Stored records
+ + + +
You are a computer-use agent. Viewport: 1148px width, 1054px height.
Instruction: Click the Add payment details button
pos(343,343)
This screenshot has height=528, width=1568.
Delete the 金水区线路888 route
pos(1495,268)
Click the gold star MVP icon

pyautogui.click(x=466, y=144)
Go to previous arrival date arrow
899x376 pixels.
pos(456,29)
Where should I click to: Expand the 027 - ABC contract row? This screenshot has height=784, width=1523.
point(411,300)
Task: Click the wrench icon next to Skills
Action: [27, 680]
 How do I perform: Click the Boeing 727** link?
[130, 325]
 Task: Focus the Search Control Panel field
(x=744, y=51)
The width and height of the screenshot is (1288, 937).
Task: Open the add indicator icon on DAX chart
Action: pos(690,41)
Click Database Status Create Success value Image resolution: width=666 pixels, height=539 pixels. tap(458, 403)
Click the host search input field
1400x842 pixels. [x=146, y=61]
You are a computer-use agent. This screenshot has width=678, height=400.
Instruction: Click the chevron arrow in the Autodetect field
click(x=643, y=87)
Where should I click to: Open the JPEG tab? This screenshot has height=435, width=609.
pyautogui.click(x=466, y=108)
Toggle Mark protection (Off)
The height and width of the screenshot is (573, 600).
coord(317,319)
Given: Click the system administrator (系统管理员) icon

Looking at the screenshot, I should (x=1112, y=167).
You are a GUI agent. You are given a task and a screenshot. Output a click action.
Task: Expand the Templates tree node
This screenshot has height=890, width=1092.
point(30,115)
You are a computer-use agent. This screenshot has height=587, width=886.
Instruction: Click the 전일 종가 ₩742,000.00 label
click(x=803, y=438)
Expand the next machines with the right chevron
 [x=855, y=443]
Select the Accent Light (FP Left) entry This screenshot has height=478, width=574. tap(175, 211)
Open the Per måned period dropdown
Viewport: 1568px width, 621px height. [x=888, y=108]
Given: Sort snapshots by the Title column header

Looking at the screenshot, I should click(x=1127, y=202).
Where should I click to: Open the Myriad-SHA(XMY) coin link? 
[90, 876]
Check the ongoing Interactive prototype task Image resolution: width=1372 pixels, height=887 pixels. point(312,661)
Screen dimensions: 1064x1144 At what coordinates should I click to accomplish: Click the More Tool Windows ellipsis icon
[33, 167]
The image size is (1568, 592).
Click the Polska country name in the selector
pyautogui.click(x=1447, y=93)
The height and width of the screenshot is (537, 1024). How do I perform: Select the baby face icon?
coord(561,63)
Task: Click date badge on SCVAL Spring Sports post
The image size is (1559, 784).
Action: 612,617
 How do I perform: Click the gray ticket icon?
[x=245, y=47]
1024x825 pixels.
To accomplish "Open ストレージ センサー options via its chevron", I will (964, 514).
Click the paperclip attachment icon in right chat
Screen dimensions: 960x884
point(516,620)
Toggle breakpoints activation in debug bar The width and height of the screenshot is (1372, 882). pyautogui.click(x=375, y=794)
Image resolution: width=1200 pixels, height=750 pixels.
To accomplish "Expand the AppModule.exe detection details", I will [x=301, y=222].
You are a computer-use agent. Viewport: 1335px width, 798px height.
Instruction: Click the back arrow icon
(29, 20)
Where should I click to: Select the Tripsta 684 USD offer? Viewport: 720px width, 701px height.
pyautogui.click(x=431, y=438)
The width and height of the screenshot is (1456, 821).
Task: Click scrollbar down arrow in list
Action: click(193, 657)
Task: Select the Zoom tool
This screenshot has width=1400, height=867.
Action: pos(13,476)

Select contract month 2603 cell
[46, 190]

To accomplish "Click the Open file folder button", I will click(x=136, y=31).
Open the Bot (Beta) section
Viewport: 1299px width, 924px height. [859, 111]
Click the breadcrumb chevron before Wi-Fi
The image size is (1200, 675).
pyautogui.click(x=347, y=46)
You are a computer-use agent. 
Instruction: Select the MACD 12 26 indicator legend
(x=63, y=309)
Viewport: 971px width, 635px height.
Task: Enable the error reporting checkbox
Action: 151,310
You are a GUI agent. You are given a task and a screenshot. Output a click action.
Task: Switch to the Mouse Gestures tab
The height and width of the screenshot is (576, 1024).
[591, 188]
+ + + +
| Problem statement |
Count the lines in the records above that contain the string "Instruction", with case counting. Reply with the number only.

| Solution to this problem |
5